▶ Objective
Put the lines from the line with "Task: Select the 昨日 date filter" through the line with "The height and" into a Markdown table with two columns, Row for the row number and Text for the line, leaving out any blank lines.

▶ Exercise inputs
┌──

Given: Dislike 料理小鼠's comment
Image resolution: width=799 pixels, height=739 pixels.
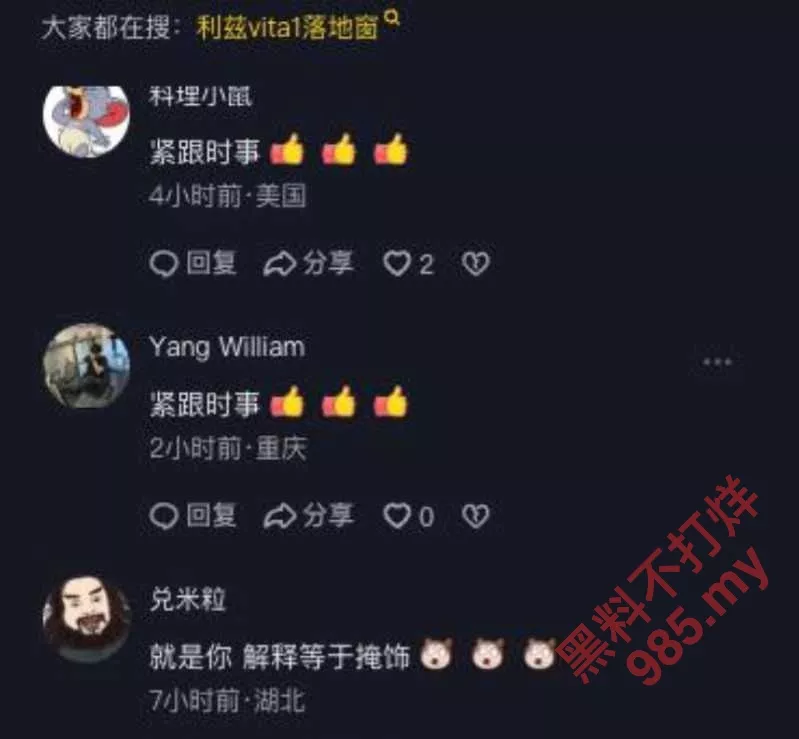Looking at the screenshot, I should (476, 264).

└──
┌──

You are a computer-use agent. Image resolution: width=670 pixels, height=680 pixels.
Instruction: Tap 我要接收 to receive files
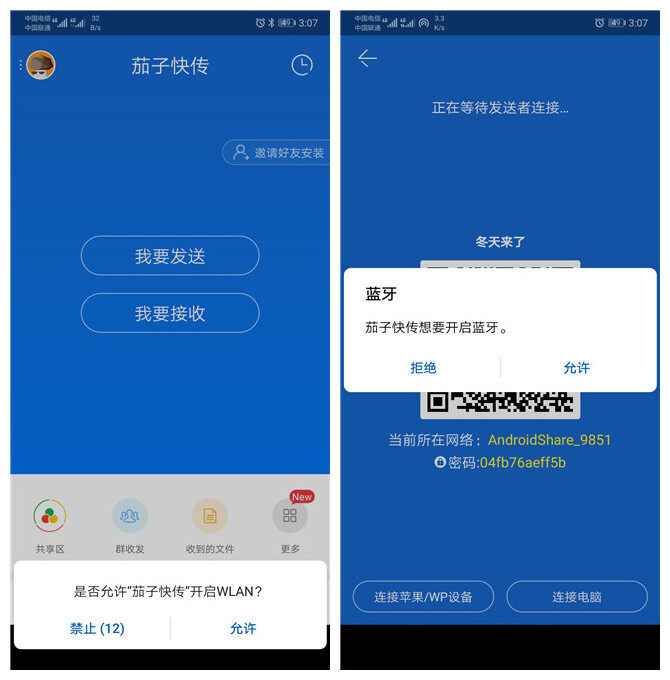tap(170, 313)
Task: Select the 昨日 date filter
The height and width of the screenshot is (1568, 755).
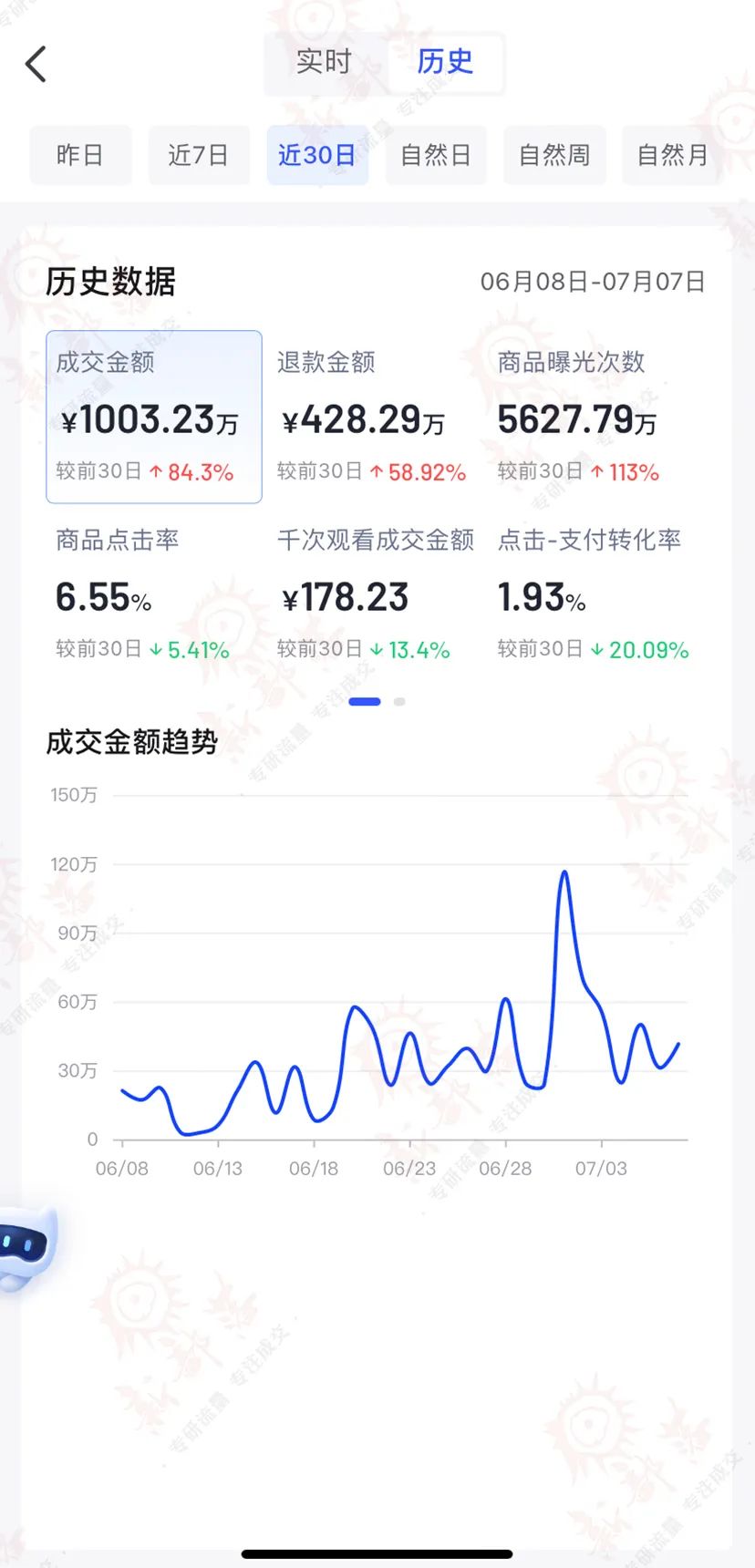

└──
┌──

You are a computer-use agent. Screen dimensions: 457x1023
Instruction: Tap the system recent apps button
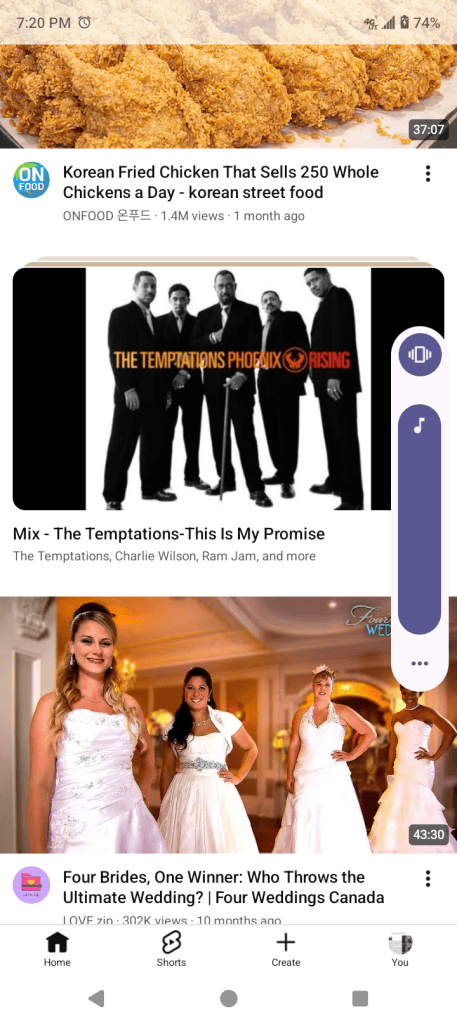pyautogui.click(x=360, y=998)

└──

▶ Problem solution
| Row | Text |
|---|---|
| 1 | Task: Select the 昨日 date filter |
| 2 | The height and width of the screenshot is (1568, 755). |